De 1995 à 2006, on était en présence de mobilisations qui portaient sur des thèmes revendicatifs précis et spécifiques qui s’opposaient à des projets de réformes gouvernementaux relatifs à la sécurité sociale, les régimes spéciaux, les retraites ou le CPE. Aujourd’hui, tout se passe comme si l’unité syndicale s’était faite face à une crise globale, sur des revendications tout aussi globales : le pouvoir d’achat et surtout l’emploi. Certes dans le contexte de la crise et du plan de relance des pouvoirs publics, la mobilisation du 29 janvier incarnait l’affirmation du monde du travail. D’où l’initiative originale concernant la publication d’un document adopté par tous les syndicats, un document qui mettait en cause les décisions du gouvernement et présentait – en toute autonomie face aux partis politiques – des propositions alternatives de relance économique fondées sur les attentes des salariés.

Reste toutefois un trait fort singulier. À cause de leurs caractères spécifiques et limités, les thèmes revendiqués lors des mouvements de 1995, de 2003 ou de 2006 étaient ou pouvaient être directement négociables, amendables ou rejetés. En 2009, les thèmes de l’emploi et du pouvoir d’achat ne peuvent se décliner – à l’exception de quelques mesures annexes – qu’au niveau de négociations locales ou sectorisés, nécessairement disparates. D’où d’un côté un grand front syndical uni et de l’autre des débouchés ou des résultats épars et disséminés.

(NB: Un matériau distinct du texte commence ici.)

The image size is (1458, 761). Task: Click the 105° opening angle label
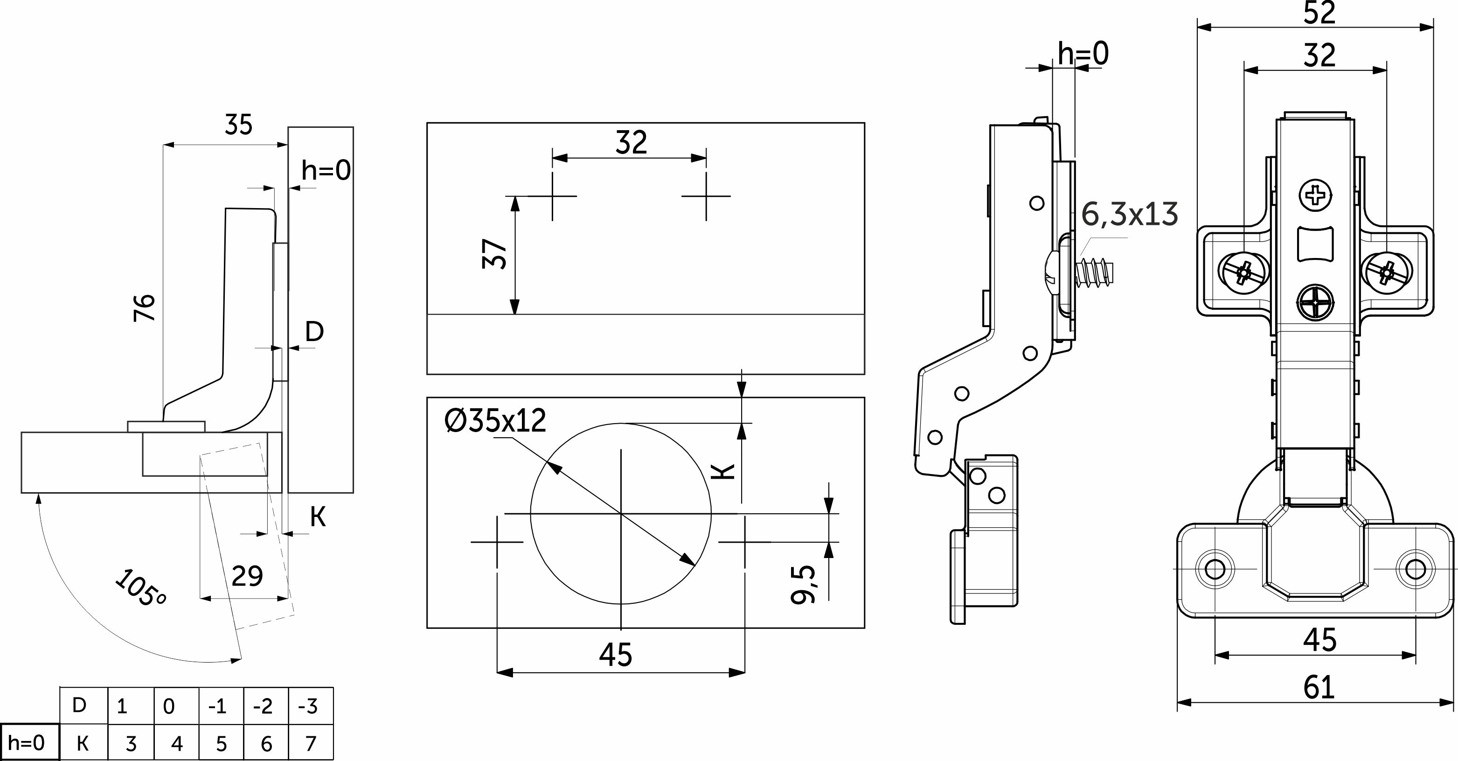(140, 589)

Un autre trait spécifie le mouvement de janvier 2009. Certes, depuis trente ans, le chômage constitue en France une question récurrente et endémique. Pour certains, c’est ce qui explique le recul de la grève dans le secteur privé alors que le secteur public reste en général beaucoup plus combatif. D’où le fait qu’en 1995, la grève des cheminots ou des employés de la RATP avait pu être présentée par certains acteurs comme « une grève par procuration », « une procuration » qui aurait été donnée par les salariés du privé à ceux du public. Fréquemment reprise, la formule eut alors du succès. Mais dans un contexte radicalement différent, qu’en est-il aujourd’hui ?

À l’occasion ou sur certains thèmes revendicatifs – la défense de la sécurité sociale par exemple –, il peut y avoir des mouvements qui relèvent de la grève par procuration. Mais le chômage ne se vit jamais, individuellement ou collectivement, par procuration. En d’autres termes, il n’existe pas de chômage par procuration. Or aujourd’hui, avec la crise, c’est bien cette question, la question du chômage, qui se pose avec une force inégalée depuis très longtemps. Dans ce contexte, les syndicats sont désormais confrontés à un défi d’ampleur. Face à la crise économique et à la destruction à venir de très nombreux emplois, la mobilisation du « privé » est devenue un enjeu incontournable. Ce défi, ils doivent le relever. S’ils ne le font pas – par incapacité, manque d’imagination et de moyens –, alors le divorce entre eux et une grande partie de la société française deviendrait toujours plus inéluctable mais aussi dramatique, et pour cause. Il s’agit là de « la part de la société » qui aujourd’hui est la plus menacée et a le plus besoin d’être représentée, défendue, mobilisée. Défendue directement et non par procuration, par procuration laissée à d’autres salariés pour qui le chômage immédiat n’existe pas. On le voit, la journée du 29 janvier fut vraiment « une journée particulière »,pour reprendre le titre d’un très beau film d’Ettore Scola (1977).